«Bruce, il nostro amore è vero e si vede». San Siro regala emozioni a Springsteen

Rock e passione Il retroscena della coreografia dell’ultimo concerto del tour europeo a Milano. I comaschi Francesca Rossini e Paolo Noseda: «Ci ha dato tanto, dovevamo restituirgli qualcosa»

Milano

Sale la scaletta con Little Steven e gli spalti lo accolgono con una coreografia che abbraccia l’intero stadio. Sorride e si intuisce l’emozione di fronte allo spettacolo di questo pubblico appassionato. Si avvicina al microfono ed esclama: «Only in San Siro...». Solo a San Siro, in cinquant’anni di carriera, Springsteen ha potuto vedere uno spettacolo simile. Solo a San Siro uno stadio intero canta le sue canzoni e squarciagola. Solo a San Siro si balla dalla prima fila vicino al palco fino all’ultimo seggiolino del terzo anello.

Bruce Springsteen, la coreografia di San Siro su Born To Run. Video di Paolo Moretti

Com’è nata

Dietro la coreografia dell’ultimo show europeo del Land of hope and dream tour c’è un gruppo di fan di tutta Italia: il team del “Our love is real”, ovvero la frase della primissima coreografia organizzata nel 2013 (seguita dalla seconda di tre anni dopo e da quella di giovedì scorso).

Tra gli ideatori Roberto Brusacca: «L’idea iniziale è nata l’idea con gli amici del fan club di Bon Jovi - racconta - Ero stato a Udine al suo concerto ed ero rimasto sorpreso dalla reazione di Jon di fronte alla coreografia. Così mi sono detto: facciamolo». Roberto contatta Claudio Trotta, storico promoter italiano dei live del Boss: «Mi dice: “guarda, c’è un altro ragazzo che me lo ha chiesto”», Andrea Pignatelli, di Asti. Si crea il contatto e da quel contatto nasce “Our love si real”. Con Roberto lavorano Silvia Baratelli, che cura il progetto grafico, Martino Iniziato e poi storici fan di Bruce: Corrado Gambi, Laura Stellin, Micaela Berlini, Sara Tersetti, Nello Corrado, il fan club napoletano dei Pink Cadillac. Volti che, se giri l’Europa (e non solo) a seguito di Springsteen, non puoi non aver visto.

La “mano” comasca

Tra quei volti e quei nomi anche quello di due comaschi: Francesca Rossini, che nel curriculum da fan conta ben due balli sul palco insieme a Springsteen, e il marito Paolo Noseda.

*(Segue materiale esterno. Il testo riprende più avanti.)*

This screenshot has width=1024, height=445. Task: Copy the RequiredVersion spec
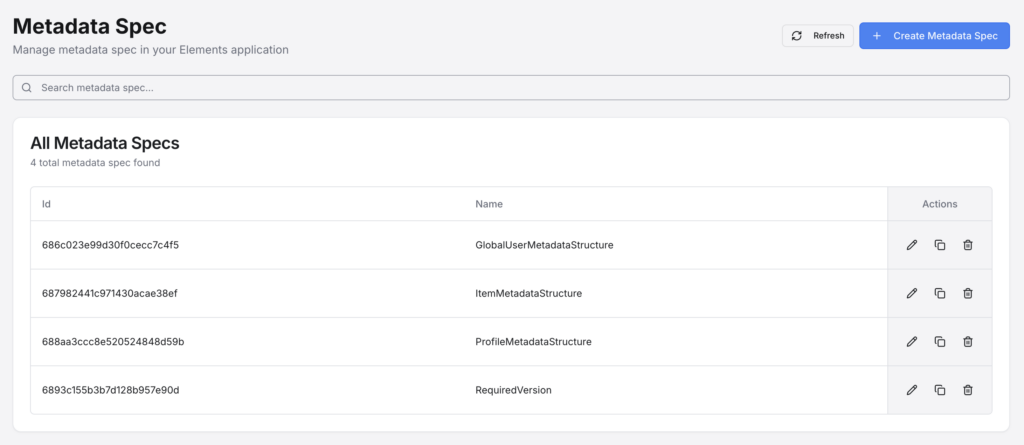(x=939, y=389)
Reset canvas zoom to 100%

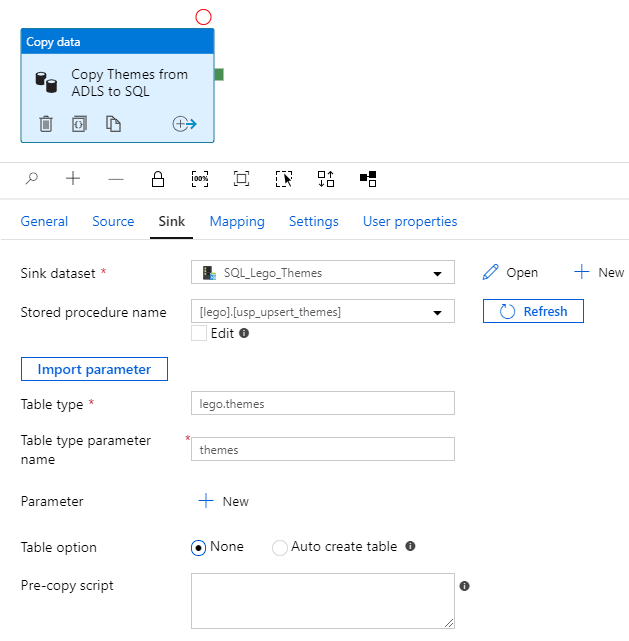(x=199, y=179)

«Io e Francesca - racconta quest’ultimo - siamo stati coinvolti da Roberto. Ricordo che la prima volta abbiamo dovuto fare i conti con una lunga serie di incognite. Innanzitutto avevamo bisogno delle mappe dello stadio, per comprendere come piazzare i cartoncini, e su questo ci hanno aiutato gli ultras del Milan. Poi non conoscevamo i tempi di posa. Infine la nostra paura era che dagli spalti il pubblico non rispondesse e quindi appena iniziarono le note di Morricone, che all’epoca accompagnavano l’ingresso sul palco della E Street Band, eravamo tutti girati verso gli spalti con le dita incrociate». Un successo.

La seconda volta è quella del “Dreams are alive tonight”. Poi il lungo stop dei tour da parte di Springsteen, quindi il Covid, quindi la difficoltà a prenotare San Siro per i suoi show.

«Negli ultimi due o tre anni - ammette Paolo Noseda - ero un po’ spento. Non credevo che mi sarei rimesso in gioco. Ma poi arriva il momento in cui torna e scopri che c’è qualcosa di più forte che ti spinge. Ai concerti di Bruce vado per la sua energia, ovvio, ma lo faccio soprattutto per rivedere gli amici». Perché il rock del Boss è condivisione: «Quell’uomo ci ha dato così tanto negli ultimi cinquant’anni che dovevamo restituirgli qualcosa anche noi». L’ultimo show di San Siro richiama la canzone finale del tour 2024 del Boss: “See you in my dreams”. E Bruce il pubblico di Milano se lo sogna di sicuro.